**About this task**: Once you reach the line that holds "ブログ (475, 2445)" in the listing below, output it and every line after it through the line that holds "音樂 (38, 19)", word for word.

════════════════════

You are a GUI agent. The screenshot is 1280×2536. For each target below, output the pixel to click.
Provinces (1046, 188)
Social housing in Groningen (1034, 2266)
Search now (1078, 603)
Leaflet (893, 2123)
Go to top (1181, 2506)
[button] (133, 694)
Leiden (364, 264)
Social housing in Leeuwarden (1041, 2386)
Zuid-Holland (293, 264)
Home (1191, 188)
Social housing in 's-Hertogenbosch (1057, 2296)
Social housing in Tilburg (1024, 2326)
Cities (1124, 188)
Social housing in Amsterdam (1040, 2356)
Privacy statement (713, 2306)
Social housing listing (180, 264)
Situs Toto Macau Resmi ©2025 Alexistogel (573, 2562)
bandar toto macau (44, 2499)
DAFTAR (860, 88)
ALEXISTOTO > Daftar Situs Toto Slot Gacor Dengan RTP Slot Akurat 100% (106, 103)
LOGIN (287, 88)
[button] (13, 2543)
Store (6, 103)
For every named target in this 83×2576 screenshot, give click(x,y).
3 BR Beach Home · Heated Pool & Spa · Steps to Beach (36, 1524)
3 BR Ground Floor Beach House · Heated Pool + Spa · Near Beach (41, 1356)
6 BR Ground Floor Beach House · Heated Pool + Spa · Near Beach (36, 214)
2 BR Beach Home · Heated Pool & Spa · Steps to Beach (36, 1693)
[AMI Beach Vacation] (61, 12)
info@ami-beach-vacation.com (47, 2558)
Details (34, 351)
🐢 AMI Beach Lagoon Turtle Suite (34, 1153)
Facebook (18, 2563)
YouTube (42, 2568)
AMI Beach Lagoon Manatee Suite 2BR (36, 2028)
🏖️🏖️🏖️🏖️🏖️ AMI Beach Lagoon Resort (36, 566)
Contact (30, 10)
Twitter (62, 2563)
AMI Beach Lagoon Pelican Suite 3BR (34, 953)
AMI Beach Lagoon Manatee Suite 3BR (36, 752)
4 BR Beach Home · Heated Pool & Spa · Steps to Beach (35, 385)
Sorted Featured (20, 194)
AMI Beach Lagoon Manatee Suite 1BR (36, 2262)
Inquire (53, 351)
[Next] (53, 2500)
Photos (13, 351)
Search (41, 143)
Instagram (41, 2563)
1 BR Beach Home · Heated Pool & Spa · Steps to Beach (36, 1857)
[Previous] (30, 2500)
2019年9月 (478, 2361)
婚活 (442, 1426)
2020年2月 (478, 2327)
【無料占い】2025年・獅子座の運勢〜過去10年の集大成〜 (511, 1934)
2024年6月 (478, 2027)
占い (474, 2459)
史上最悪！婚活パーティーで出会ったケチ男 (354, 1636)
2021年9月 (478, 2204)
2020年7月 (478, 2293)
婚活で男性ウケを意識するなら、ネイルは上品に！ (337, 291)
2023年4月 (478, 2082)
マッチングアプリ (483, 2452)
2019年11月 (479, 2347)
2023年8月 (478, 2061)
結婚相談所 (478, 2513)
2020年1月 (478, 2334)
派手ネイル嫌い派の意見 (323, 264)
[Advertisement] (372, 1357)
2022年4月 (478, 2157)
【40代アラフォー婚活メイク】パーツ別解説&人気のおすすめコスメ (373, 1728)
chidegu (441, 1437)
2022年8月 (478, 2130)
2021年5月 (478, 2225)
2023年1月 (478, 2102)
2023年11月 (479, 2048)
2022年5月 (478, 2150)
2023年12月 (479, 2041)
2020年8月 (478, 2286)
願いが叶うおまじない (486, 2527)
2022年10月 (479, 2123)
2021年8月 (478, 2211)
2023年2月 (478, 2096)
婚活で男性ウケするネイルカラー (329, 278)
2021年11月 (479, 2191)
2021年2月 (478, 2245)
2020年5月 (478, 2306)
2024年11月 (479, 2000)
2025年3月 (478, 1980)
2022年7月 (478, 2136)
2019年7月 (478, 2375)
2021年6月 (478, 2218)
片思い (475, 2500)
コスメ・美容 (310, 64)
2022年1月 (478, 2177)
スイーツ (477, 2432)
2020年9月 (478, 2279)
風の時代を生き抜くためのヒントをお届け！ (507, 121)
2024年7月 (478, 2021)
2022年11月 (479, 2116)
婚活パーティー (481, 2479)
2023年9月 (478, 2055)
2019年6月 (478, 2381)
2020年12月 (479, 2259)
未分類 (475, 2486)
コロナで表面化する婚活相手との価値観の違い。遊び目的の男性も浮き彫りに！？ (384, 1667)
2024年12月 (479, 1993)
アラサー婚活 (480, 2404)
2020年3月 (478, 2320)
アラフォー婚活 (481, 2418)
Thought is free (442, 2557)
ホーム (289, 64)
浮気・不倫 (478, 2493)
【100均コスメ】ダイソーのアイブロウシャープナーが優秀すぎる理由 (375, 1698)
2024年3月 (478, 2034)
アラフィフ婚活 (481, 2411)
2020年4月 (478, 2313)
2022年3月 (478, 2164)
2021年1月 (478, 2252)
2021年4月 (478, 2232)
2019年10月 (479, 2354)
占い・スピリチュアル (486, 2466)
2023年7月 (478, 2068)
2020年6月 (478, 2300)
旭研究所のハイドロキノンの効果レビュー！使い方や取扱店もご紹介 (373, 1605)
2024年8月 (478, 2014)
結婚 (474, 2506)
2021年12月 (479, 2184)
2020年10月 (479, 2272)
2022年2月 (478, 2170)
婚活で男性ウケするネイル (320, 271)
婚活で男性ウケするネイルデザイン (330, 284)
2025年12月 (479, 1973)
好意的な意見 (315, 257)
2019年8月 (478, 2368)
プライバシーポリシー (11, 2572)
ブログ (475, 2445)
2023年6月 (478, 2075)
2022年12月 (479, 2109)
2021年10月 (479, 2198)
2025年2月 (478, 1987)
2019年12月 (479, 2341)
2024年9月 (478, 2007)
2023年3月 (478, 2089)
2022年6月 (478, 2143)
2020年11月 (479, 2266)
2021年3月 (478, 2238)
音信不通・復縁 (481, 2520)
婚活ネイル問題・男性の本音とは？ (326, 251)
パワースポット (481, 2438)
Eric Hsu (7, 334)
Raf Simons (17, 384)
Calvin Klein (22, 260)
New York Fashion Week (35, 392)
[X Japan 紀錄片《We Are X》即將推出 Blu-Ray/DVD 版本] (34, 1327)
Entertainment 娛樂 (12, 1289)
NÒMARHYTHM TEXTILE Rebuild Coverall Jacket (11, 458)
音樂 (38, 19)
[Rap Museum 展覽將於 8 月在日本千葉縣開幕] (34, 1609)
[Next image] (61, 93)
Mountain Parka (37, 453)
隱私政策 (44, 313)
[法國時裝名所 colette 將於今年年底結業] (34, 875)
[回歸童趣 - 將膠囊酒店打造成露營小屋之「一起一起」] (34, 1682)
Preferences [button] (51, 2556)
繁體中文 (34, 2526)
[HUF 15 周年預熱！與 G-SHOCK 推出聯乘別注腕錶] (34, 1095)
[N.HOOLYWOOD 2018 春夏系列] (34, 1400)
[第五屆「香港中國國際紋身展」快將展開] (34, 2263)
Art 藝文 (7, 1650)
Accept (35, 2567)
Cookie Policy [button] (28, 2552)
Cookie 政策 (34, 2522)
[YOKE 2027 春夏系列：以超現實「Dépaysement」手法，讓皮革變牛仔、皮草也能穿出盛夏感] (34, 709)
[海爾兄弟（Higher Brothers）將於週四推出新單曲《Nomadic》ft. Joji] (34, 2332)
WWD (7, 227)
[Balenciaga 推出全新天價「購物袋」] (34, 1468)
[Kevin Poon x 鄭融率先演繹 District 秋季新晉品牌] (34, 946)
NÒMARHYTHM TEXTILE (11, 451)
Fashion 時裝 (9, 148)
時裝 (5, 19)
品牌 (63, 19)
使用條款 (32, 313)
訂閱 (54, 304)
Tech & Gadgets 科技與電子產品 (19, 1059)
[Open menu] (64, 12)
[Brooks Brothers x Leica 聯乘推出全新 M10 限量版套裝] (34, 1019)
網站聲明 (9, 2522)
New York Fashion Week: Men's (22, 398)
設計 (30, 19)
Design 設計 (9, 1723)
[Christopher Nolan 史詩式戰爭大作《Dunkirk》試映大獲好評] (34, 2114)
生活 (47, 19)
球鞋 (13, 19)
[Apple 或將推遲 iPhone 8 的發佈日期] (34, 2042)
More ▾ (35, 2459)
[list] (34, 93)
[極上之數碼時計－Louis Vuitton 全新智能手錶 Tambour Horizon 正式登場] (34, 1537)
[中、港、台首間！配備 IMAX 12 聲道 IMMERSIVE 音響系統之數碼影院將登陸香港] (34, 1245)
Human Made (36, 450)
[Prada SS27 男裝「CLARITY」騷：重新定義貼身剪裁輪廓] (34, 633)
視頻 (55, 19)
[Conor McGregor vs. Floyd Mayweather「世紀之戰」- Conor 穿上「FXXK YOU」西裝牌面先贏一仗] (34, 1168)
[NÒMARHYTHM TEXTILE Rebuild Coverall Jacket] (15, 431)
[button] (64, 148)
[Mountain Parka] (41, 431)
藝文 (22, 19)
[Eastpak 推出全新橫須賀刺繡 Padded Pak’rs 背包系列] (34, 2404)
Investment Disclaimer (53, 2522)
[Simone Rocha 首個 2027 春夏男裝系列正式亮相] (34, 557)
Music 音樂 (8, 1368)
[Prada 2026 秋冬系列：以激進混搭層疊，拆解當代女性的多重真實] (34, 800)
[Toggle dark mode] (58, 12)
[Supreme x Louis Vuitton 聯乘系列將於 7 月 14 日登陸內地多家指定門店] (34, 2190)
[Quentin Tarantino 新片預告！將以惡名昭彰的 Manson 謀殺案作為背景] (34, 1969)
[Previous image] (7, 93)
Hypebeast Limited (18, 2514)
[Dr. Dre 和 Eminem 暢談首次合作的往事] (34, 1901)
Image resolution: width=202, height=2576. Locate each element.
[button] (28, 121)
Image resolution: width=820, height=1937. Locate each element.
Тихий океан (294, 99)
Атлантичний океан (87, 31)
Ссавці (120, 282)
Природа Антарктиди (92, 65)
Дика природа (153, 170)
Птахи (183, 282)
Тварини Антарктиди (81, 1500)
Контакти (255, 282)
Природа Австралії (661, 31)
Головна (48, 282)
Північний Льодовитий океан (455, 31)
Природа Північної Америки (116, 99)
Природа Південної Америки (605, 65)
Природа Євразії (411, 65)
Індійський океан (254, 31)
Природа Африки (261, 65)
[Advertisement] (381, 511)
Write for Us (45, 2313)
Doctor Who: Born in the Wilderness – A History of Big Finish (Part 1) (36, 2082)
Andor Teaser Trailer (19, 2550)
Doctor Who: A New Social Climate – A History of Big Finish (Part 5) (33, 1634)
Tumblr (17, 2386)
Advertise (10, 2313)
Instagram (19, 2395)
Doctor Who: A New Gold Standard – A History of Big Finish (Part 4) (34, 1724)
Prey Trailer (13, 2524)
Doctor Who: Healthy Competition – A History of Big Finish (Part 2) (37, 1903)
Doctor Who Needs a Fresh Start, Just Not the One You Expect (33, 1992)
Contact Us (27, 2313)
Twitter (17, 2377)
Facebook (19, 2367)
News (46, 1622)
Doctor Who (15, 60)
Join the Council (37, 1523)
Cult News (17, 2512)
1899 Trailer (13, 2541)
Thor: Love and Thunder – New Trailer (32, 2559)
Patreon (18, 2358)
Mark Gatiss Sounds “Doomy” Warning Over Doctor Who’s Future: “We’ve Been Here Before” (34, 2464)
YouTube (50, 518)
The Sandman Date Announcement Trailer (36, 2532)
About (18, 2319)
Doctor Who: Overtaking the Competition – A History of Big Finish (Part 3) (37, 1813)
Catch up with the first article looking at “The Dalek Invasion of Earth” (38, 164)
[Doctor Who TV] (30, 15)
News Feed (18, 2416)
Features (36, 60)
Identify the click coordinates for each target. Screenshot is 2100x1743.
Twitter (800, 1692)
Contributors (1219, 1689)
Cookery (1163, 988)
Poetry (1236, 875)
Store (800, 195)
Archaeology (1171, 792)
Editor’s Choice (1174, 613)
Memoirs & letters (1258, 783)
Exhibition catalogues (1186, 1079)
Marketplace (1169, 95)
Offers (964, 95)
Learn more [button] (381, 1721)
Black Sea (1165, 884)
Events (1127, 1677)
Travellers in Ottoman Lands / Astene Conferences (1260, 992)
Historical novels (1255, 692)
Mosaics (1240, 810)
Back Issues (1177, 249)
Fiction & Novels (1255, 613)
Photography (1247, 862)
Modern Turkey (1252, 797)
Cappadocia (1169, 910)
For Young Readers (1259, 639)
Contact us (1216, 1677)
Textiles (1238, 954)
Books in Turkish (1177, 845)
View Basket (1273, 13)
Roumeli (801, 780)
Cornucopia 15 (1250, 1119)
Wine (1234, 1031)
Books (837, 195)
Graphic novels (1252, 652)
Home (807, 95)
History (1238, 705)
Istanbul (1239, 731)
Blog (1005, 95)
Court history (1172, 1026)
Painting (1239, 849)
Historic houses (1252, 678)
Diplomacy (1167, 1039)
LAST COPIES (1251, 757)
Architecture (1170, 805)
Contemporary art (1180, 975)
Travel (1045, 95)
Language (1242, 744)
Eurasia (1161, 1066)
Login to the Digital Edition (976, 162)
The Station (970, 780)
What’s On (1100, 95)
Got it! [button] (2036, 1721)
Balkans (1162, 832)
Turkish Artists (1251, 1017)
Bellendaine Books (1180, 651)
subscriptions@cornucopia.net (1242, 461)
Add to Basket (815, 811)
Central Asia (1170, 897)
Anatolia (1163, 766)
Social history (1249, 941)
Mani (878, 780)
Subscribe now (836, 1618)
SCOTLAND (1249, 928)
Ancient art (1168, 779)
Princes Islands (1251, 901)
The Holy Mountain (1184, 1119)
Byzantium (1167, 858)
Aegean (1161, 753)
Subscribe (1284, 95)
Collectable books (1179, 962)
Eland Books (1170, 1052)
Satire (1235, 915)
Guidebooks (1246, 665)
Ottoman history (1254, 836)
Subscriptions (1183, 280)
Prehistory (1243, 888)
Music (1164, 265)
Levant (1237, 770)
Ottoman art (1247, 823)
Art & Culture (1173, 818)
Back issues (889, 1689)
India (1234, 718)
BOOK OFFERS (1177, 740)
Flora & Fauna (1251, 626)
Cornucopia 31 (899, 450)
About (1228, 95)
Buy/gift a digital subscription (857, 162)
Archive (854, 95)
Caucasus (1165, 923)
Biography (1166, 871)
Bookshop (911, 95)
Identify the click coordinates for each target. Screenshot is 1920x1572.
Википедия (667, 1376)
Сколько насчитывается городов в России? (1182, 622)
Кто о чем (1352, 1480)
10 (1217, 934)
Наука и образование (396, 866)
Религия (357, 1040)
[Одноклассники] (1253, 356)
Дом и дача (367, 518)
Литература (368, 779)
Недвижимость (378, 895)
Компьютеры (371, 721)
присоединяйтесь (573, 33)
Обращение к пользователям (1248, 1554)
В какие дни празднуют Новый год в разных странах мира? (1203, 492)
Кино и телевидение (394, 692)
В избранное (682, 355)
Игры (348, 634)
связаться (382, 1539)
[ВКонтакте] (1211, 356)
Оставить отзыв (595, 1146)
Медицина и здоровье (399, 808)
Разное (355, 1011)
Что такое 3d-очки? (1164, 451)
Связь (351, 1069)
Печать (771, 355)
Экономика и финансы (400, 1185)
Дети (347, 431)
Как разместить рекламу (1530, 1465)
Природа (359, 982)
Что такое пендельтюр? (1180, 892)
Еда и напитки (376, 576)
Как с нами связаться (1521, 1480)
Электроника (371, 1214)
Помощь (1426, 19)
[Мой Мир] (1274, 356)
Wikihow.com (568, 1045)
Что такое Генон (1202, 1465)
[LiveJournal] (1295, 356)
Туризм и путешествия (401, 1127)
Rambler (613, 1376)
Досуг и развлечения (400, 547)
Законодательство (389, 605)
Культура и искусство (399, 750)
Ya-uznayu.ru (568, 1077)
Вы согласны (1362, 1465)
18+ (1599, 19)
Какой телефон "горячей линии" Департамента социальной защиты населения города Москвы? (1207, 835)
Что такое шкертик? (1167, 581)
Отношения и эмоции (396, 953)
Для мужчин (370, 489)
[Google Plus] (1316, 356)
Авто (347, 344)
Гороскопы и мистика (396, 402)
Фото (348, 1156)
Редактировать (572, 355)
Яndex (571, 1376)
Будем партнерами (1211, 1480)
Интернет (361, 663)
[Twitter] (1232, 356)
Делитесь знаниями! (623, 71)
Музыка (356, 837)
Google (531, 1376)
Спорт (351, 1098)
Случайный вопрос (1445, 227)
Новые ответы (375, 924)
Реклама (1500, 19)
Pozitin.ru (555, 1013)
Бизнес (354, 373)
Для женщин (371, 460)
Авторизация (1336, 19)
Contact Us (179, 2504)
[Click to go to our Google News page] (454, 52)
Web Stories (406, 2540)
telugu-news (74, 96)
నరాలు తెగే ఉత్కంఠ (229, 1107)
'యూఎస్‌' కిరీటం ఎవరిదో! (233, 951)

════════════════════

**Task output**:
ブログ (475, 2445)
2023年6月 (478, 2075)
2022年12月 (479, 2109)
2021年10月 (479, 2198)
2025年2月 (478, 1987)
2019年12月 (479, 2341)
2024年9月 (478, 2007)
2023年3月 (478, 2089)
2022年6月 (478, 2143)
2020年11月 (479, 2266)
2021年3月 (478, 2238)
音信不通・復縁 (481, 2520)
婚活ネイル問題・男性の本音とは？ (326, 251)
パワースポット (481, 2438)
Eric Hsu (7, 334)
Raf Simons (17, 384)
Calvin Klein (22, 260)
New York Fashion Week (35, 392)
[X Japan 紀錄片《We Are X》即將推出 Blu-Ray/DVD 版本] (34, 1327)
Entertainment 娛樂 (12, 1289)
NÒMARHYTHM TEXTILE Rebuild Coverall Jacket (11, 458)
音樂 (38, 19)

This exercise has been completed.